Write out the stretch of lines below that begins at the line with "Instruction: Click the 'Time" and ends at the line with "Task: Click the send arrow in the AI panel", including both, exactly as given and nothing more.

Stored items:
┄┄┄┄┄┄┄┄┄┄┄┄┄┄┄┄┄┄┄┄

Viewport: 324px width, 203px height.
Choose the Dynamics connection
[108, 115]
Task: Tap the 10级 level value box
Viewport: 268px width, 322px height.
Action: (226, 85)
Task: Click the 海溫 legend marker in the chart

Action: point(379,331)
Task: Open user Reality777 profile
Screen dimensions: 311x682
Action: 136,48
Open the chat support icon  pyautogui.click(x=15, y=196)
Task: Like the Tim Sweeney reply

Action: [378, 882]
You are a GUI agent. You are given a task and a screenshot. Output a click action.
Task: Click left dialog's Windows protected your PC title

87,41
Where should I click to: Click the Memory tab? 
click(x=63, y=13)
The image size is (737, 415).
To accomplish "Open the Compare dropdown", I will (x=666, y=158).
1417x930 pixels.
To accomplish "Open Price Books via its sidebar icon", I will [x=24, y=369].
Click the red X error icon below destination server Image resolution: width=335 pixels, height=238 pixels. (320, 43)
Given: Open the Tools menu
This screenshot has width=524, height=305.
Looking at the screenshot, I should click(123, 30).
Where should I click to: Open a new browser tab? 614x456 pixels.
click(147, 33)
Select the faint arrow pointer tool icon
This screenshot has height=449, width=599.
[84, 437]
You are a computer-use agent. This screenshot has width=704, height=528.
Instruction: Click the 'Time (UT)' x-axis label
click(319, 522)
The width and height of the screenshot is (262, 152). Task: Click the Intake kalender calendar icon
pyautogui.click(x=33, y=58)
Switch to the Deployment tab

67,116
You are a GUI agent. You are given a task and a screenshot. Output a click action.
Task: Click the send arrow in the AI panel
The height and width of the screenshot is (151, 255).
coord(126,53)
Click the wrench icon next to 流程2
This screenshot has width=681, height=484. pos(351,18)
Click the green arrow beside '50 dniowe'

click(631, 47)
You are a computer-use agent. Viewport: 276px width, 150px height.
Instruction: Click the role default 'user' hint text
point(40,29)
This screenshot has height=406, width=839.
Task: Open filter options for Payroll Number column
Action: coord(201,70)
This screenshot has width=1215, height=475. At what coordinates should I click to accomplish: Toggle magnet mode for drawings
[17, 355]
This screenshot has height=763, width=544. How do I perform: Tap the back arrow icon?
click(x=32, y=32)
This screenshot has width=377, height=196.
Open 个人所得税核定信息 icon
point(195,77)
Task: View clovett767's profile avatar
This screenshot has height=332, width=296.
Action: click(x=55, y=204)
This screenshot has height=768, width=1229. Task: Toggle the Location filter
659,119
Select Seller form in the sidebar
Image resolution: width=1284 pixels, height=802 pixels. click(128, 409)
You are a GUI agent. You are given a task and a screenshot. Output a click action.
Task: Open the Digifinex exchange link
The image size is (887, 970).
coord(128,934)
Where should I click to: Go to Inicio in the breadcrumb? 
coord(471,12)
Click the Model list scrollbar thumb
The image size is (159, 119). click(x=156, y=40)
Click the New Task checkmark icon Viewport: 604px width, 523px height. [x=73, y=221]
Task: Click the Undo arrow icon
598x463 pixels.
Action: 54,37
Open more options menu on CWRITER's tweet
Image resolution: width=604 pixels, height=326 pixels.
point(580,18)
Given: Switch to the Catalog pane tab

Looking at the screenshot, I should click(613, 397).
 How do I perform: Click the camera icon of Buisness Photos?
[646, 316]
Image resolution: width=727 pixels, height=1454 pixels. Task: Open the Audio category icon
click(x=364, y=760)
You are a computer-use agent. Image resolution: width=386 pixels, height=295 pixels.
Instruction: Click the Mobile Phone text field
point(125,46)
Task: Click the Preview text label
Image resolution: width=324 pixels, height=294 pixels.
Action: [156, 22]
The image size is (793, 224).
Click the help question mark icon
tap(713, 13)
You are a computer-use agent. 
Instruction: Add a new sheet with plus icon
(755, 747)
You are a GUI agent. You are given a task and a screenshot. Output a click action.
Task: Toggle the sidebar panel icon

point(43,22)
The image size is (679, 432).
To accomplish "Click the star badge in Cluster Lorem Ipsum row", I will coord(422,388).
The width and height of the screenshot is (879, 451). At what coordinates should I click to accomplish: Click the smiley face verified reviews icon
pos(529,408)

┄┄┄┄┄┄┄┄┄┄┄┄┄┄┄┄┄┄┄┄

▶ TASK RESULT
Instruction: Click the 'Time (UT)' x-axis label
click(319, 522)
The width and height of the screenshot is (262, 152). Task: Click the Intake kalender calendar icon
pyautogui.click(x=33, y=58)
Switch to the Deployment tab

67,116
You are a GUI agent. You are given a task and a screenshot. Output a click action.
Task: Click the send arrow in the AI panel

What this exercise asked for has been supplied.